For green, we have been growing, with success, the classic Early Jersey Wakefield, a reliable, productive, early (duh), and tasty heirloom. This year, though, we're going to try instead a couple of other well-recommended types. One is an obvious cousin, the Charleston Wakefield, the other is Golden Acre; Charleston is a litle later than Early Jersey, perhaps a week, but is said to be much larger yet of equally good quality; Golden Acre is the green counterpart of Red Acre (which, ironically, we're moving away from this year--see below), and said to be an excellent early cabbage, if on the smaller-head side. May the best green cabbage win.

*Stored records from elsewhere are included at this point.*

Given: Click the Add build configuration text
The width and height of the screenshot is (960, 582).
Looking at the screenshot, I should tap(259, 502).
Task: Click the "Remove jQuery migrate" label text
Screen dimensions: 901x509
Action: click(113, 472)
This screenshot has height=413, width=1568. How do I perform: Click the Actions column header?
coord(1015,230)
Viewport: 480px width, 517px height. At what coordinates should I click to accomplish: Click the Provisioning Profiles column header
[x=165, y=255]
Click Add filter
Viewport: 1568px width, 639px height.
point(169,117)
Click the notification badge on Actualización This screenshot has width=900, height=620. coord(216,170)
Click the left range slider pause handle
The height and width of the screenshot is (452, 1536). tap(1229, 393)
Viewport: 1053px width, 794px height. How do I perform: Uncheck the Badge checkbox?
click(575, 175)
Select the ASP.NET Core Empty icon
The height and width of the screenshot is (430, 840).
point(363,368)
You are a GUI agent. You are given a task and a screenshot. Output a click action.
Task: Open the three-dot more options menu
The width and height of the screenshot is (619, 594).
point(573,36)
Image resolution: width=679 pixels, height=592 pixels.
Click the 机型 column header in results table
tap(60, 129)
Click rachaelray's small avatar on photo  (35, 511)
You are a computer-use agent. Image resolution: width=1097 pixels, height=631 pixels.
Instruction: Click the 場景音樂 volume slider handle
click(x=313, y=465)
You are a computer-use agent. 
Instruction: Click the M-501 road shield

For OP red cabbages, the literature shows no clear favorite. We've never done as well with reds as with greens, so this year we're switching cultivar just to see, from Red Acre to Red Express. Hot red cabbage salad is, as a friend of ours would put it, "pretty good stuff, mon!"
Timing is important, because cabbages much dislike heat--there's a reason Alaska is such a great producer of cabbages. Out here, one needs to grow either an early variety for late-spring or early-summer harvest, or a "winter" type for late-fall harvest--that's why we go with tried and true early types.
Cabbage is much better started indoors as seedlings for later transplanting to their outdoors home. Since we want our cabbages in the ground as early as practicable, and since cole plants can tolerate temperatures down to "killing freeze" levels--the low 20s or so, if we plan (as with broccoli) for planting out around April 1st we'll have our cabbages harvested by around the end of May, when daily highs are still only in the low 70s. And that means we sow our seeds indoors around February 15th.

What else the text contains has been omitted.